### Prompt
For this exercise, return exactly the lines of the material below that begin at the one with "Click '...you should" and stop after the one with "The image size is (761, 575).".

### Data for processing
-------------------------

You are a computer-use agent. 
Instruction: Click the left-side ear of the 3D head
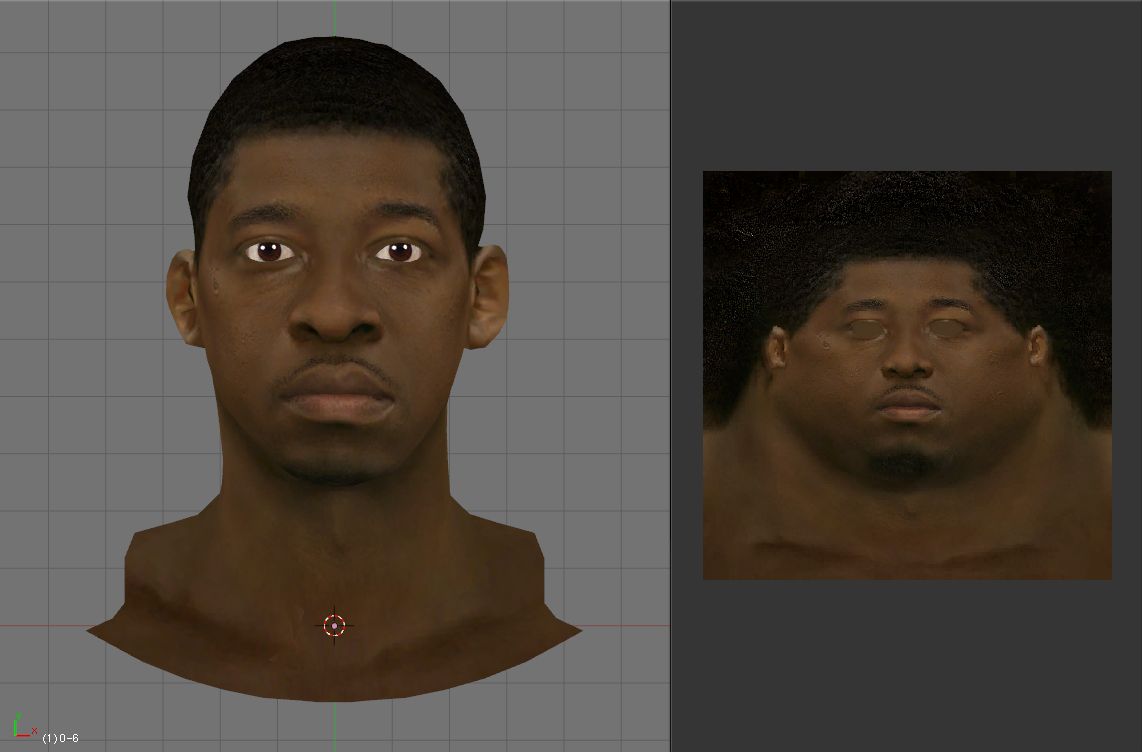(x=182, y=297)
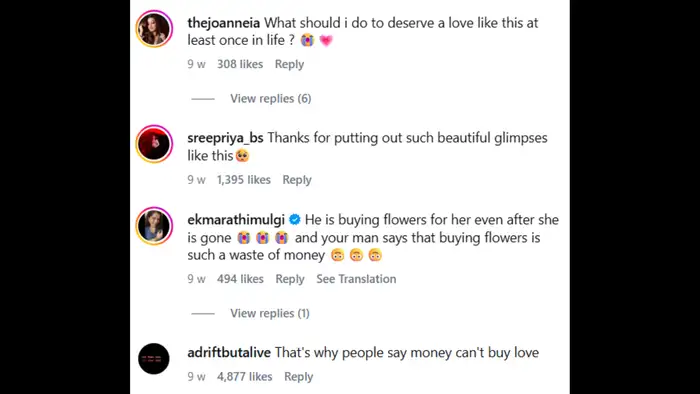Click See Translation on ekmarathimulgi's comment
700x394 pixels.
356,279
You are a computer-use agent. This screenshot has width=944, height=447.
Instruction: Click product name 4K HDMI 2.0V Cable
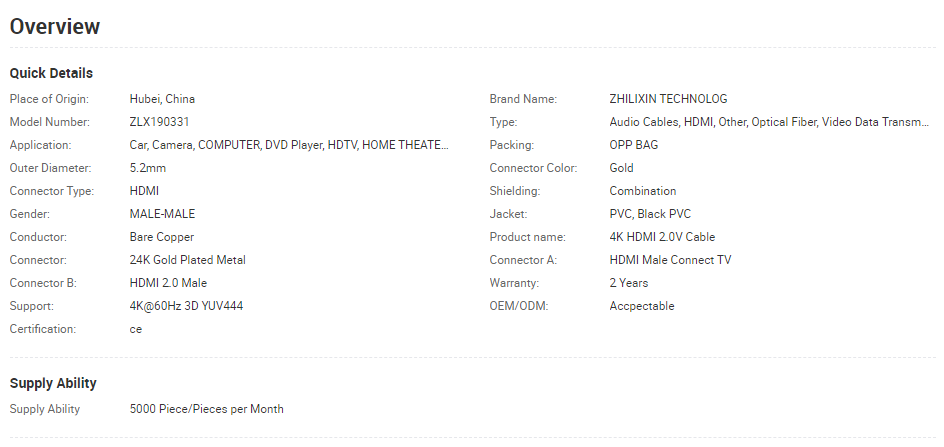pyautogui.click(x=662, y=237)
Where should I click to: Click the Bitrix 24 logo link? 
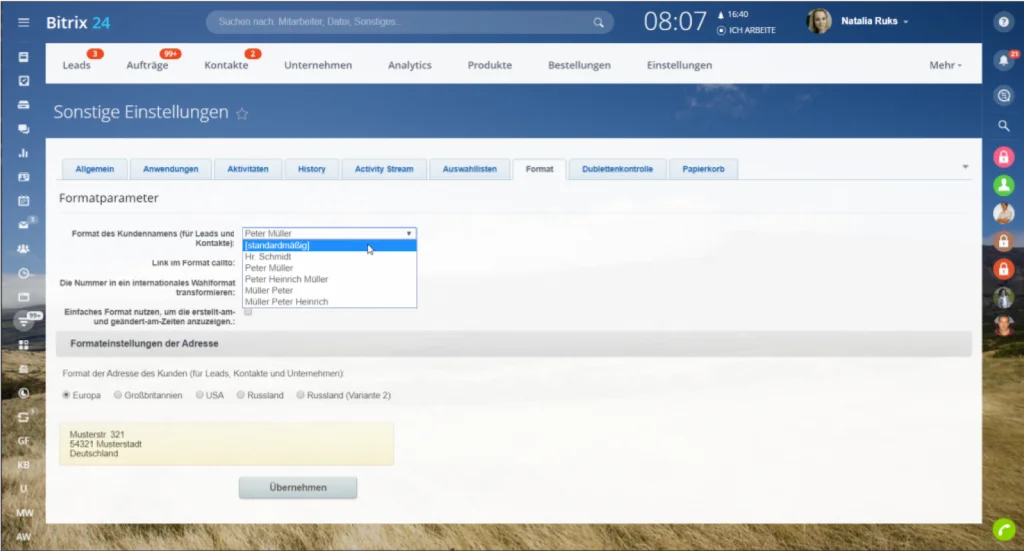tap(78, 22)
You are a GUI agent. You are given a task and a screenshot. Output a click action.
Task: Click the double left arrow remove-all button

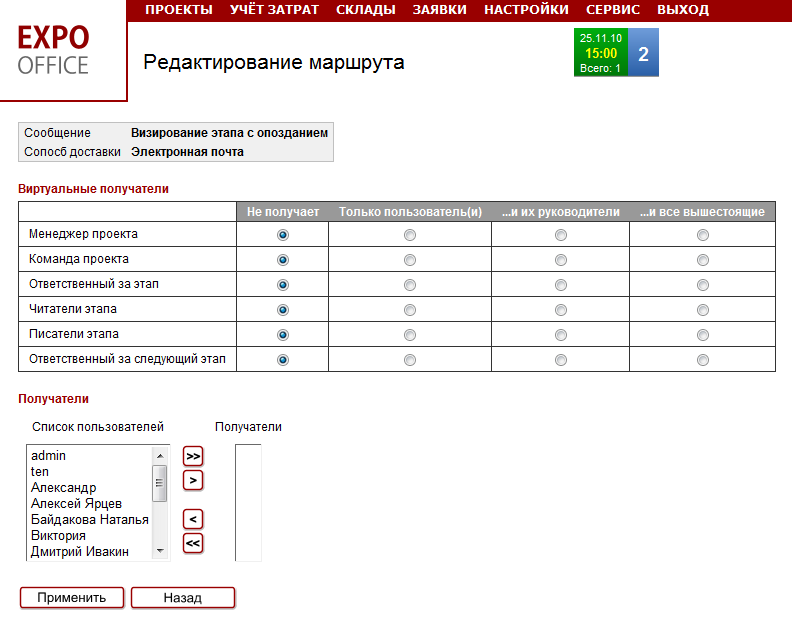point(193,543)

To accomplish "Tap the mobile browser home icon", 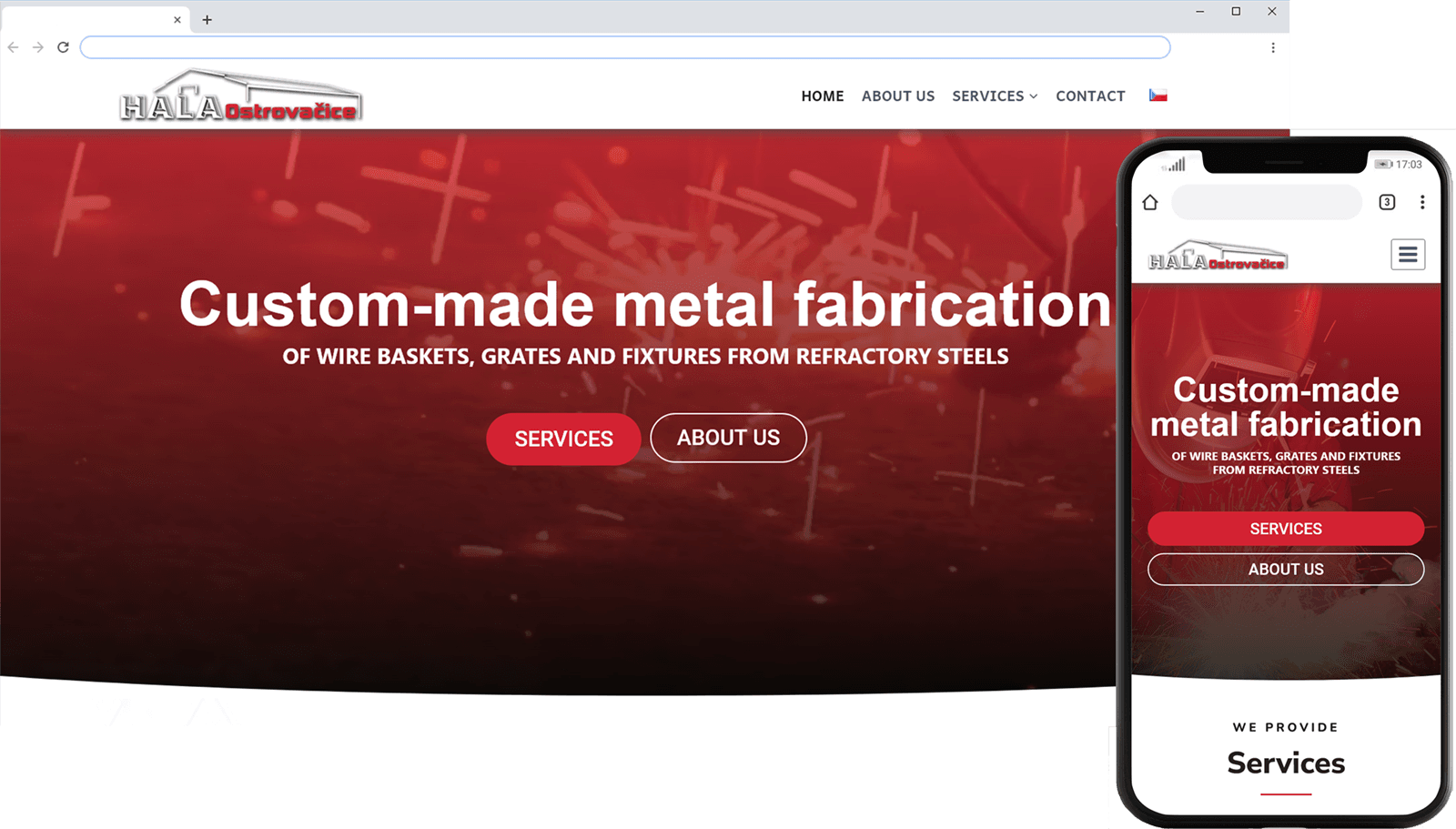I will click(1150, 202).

-------------------------

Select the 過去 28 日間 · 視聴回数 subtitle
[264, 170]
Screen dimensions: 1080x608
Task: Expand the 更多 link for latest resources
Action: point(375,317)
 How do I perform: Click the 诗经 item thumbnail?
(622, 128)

-------------------------

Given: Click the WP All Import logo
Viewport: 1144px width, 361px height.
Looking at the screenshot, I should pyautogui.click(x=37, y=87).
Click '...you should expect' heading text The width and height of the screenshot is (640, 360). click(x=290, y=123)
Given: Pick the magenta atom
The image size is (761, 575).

-------------------------

### Exercise response
Click '...you should expect' heading text The width and height of the screenshot is (640, 360). click(x=290, y=123)
Given: Pick the magenta atom
The image size is (761, 575).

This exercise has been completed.